Imatinib shows promise against idiopathic hypereosinophilic syndrome, allowing researchers to recognize that the disease is a cancer and that it is due to a DNA deletion resulting in an activated tyrosine kinase enzyme, according to an article in the March 27th issue of the New England Journal of Medicine.

American researchers at a major cancer center chose imatinib because it had already shown promise against chronic myelogenous leukemia and there was early evidence (published in the Lancet in May 2002, after the current study began) suggesting that the pathogenesis of hypereosinophilic syndrome might be similar to that of the chronic leukemia.

Of 11 patients given imatinib, 9 responded positively to treatment and 8 have remained free of disease, with the longest follow-up currently at 18 months.

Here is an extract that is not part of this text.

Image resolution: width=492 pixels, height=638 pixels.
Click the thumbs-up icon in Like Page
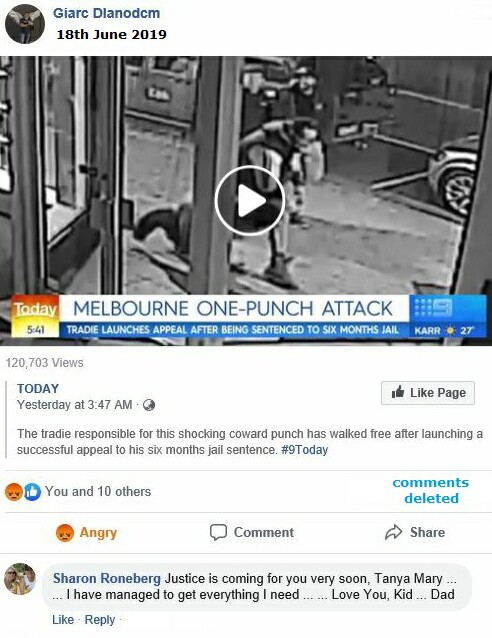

“Our research addresses the question of why patients with hypereosinophilic syndrome respond so well to imatinib,” said Gary Gilliland, M.D., Ph.D., senior author. “We have shown that a small deletion of DNA in the blood cells of patients [with hypereosinophilic syndrome] fuses two genes together, creating a novel cancer-causing gene that is inhibited by imatinib. This fusion explains the clinical response these patients have to imatinib and demonstrates that hypereosinophilic syndrome is a form of cancer.”

Gilliland and Richard Stone, M.D., another coauthor, noted that the syndrome is rare, with an annual incidence of less than 1 in 100,000 people. It almost always affects men.

However, Stone said that the rarity of the condition does not dilute the broader implications of the findings. “The creation of a cancer-causing gene by a small deletion of DNA is a novel genetic mechanism that may be present in many other tumors if we look for it. As we learn more about the genetics of cancer, we should be able to develop other targeted therapies like imatinib.”

Previous work with chronic myelogenous leukemia had shown that DNA exchange between two chromosomes results in a persistently activated signaling protein (an enzyme in the tyrosine kinase family) and that the excessive activity is the basis for carcinogenesis. In the current study, the research group identified a small deletion from chromosome 4 that fuses 2 genes, producing a unique tyrosine kinase enzyme that is also persistently activated.

Imatinib has been shown to inhibit 5 signaling proteins in the tyrosine kinase family. Data from the Human Genome Projects indicates that there are 96 tyrosine kinase enzymes, which raises the possibility that other cancers may be caused by mutations in different genes.

“We are seeing a tiny fraction because we have Gleevec [imatinib] as a tool,” said Gilliland. “This is important because we can make inhibitors to all of the 96 tyrosine kinases in the human genome.”